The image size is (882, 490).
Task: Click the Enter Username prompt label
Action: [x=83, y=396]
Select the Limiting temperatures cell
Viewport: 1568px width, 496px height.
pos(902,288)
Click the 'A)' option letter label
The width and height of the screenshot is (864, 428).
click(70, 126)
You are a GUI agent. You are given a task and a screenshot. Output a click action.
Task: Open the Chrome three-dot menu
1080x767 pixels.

____

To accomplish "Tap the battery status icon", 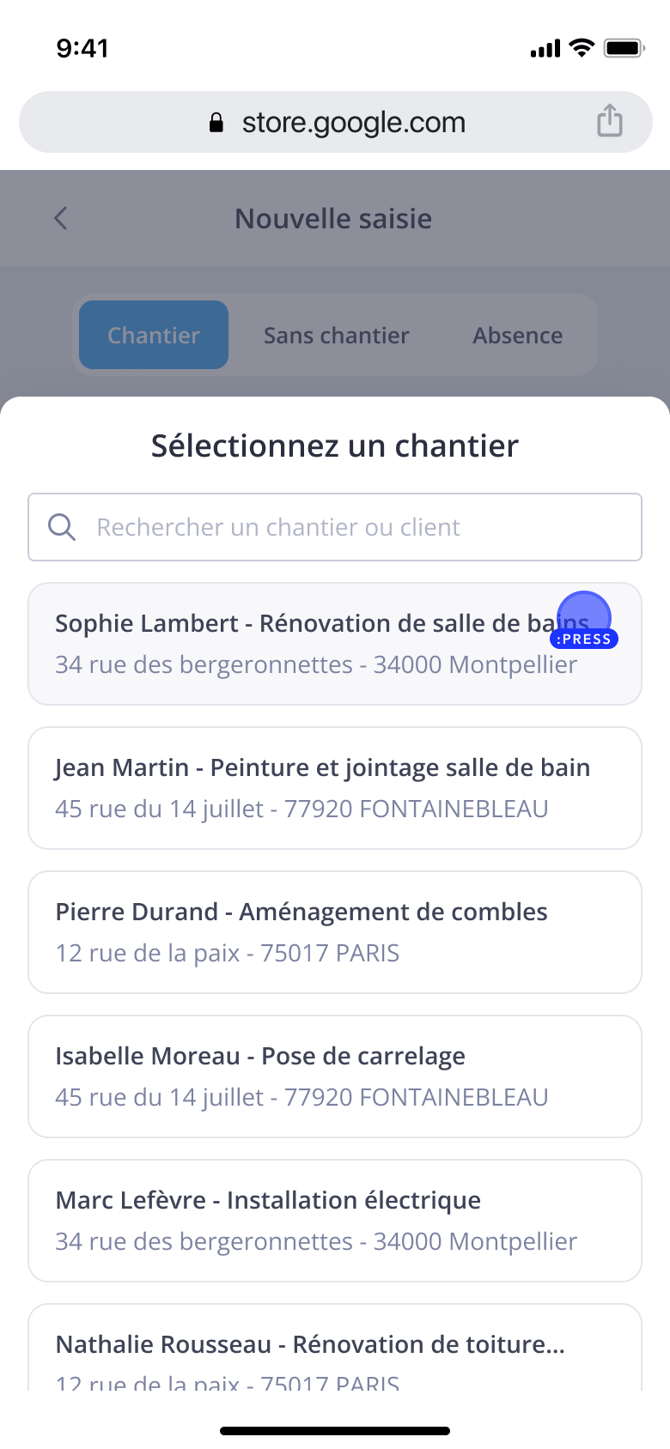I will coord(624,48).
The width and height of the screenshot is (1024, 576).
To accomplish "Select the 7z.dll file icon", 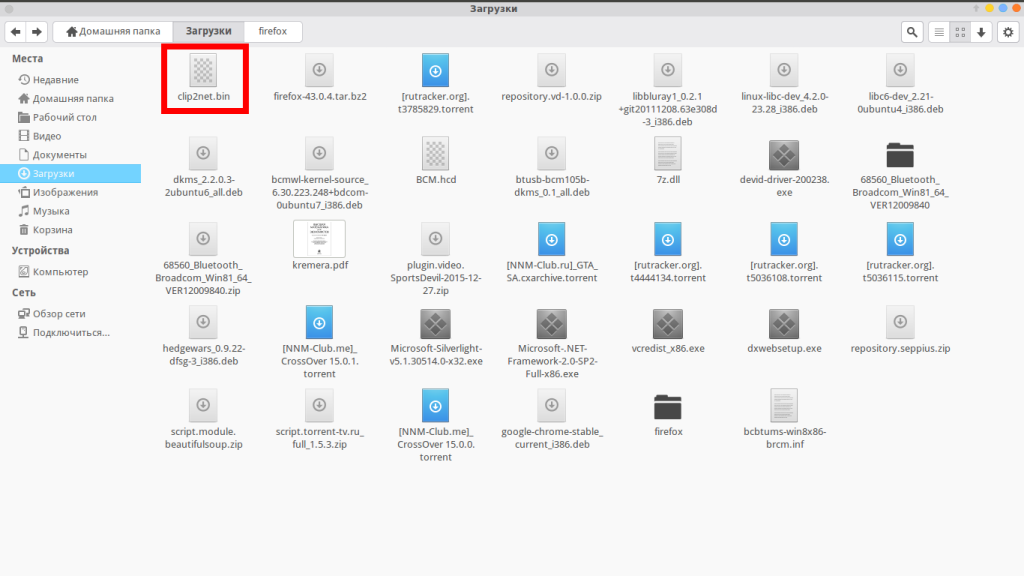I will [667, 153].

____

_Task instructions:_ In the listing above, locate the line containing "Task: Open the Chrome three-dot menu" and the line containing "1080x767 pixels.". Transcribe those two lines and everything between them, exactly as written.

_Output of the task:_
Task: Open the Chrome three-dot menu
1080x767 pixels.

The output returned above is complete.